→ **Problem requirements**:
Exactly as they appear, transcribe the entries and skip any pictures.

→ **Data for this exercise**:
______
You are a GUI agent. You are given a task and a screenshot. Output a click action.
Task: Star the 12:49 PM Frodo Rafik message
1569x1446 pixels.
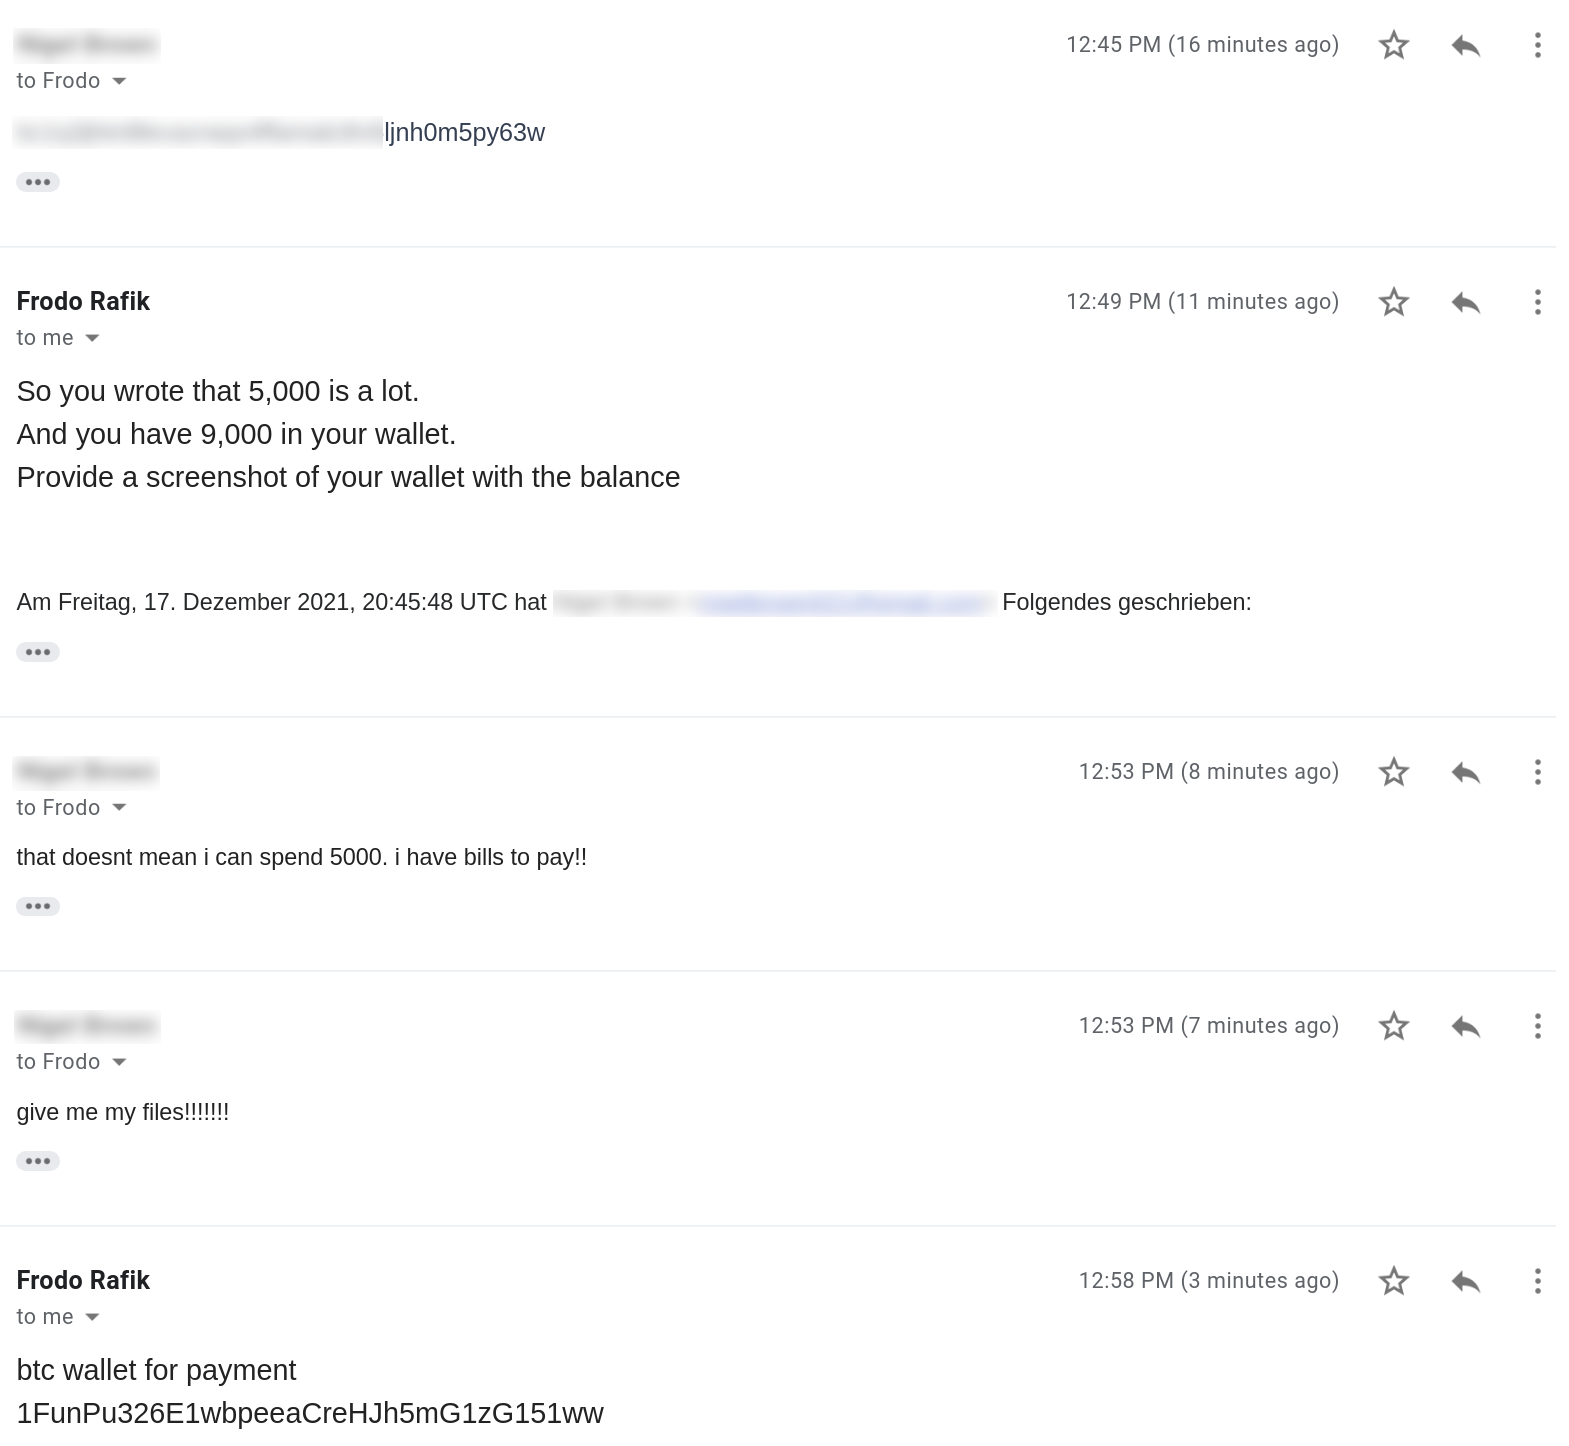[x=1393, y=302]
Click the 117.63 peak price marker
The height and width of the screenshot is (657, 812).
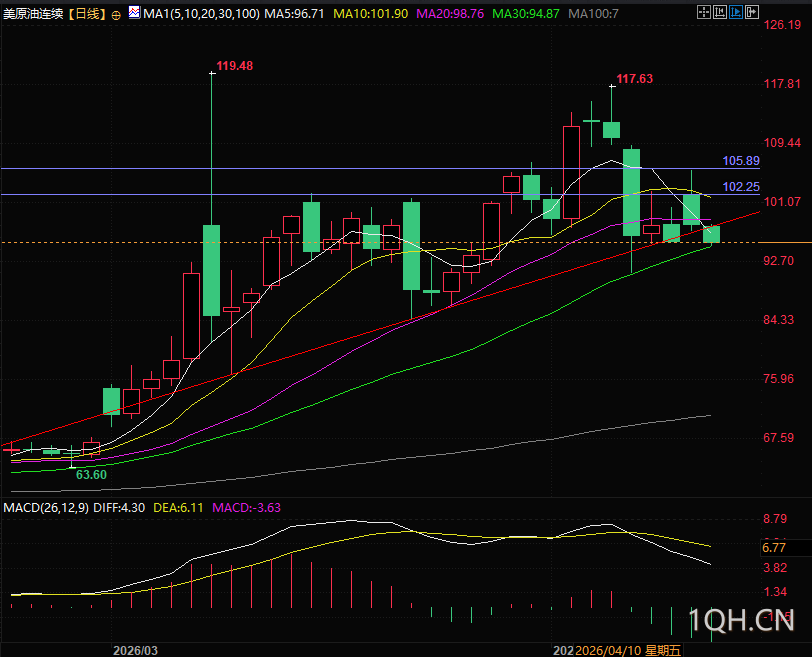(634, 79)
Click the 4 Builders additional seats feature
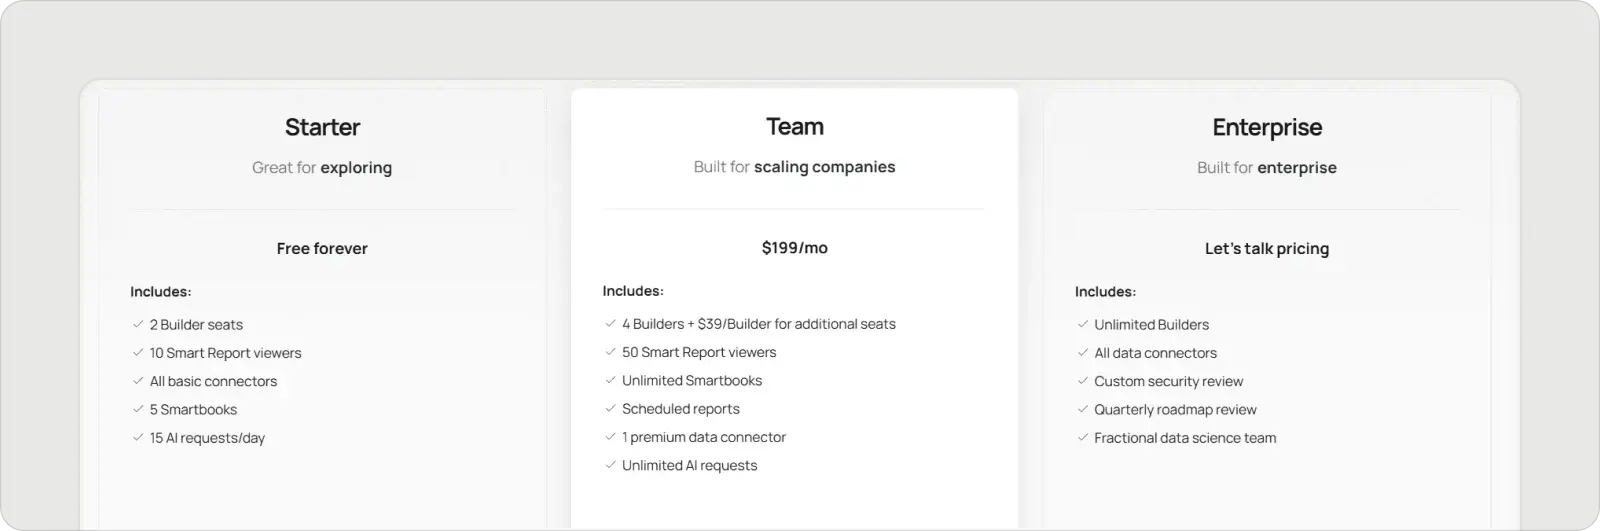The height and width of the screenshot is (531, 1600). point(759,324)
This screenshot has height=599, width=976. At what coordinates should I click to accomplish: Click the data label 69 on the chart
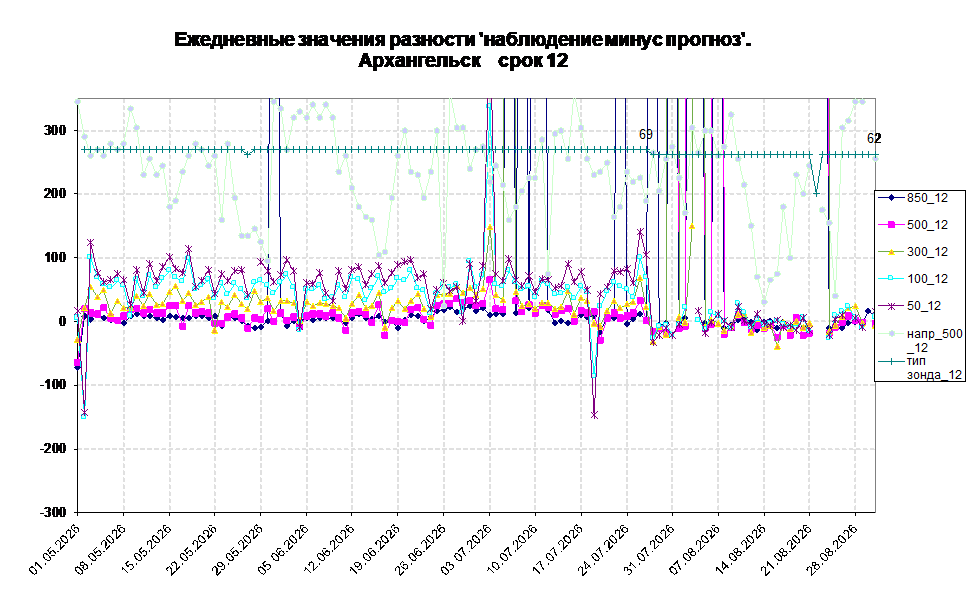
______
→ **Written response**:
You are a GUI agent. You are given a task and a screenshot. Output a click action.
Task: Star the 12:49 PM Frodo Rafik message
1569x1446 pixels.
[x=1393, y=302]
Click the 117.63 peak price marker
The height and width of the screenshot is (657, 812).
(634, 79)
Click the 4 Builders additional seats feature
The height and width of the screenshot is (531, 1600). point(759,324)
This screenshot has height=599, width=976. At what coordinates should I click to accomplish: Click the data label 69 on the chart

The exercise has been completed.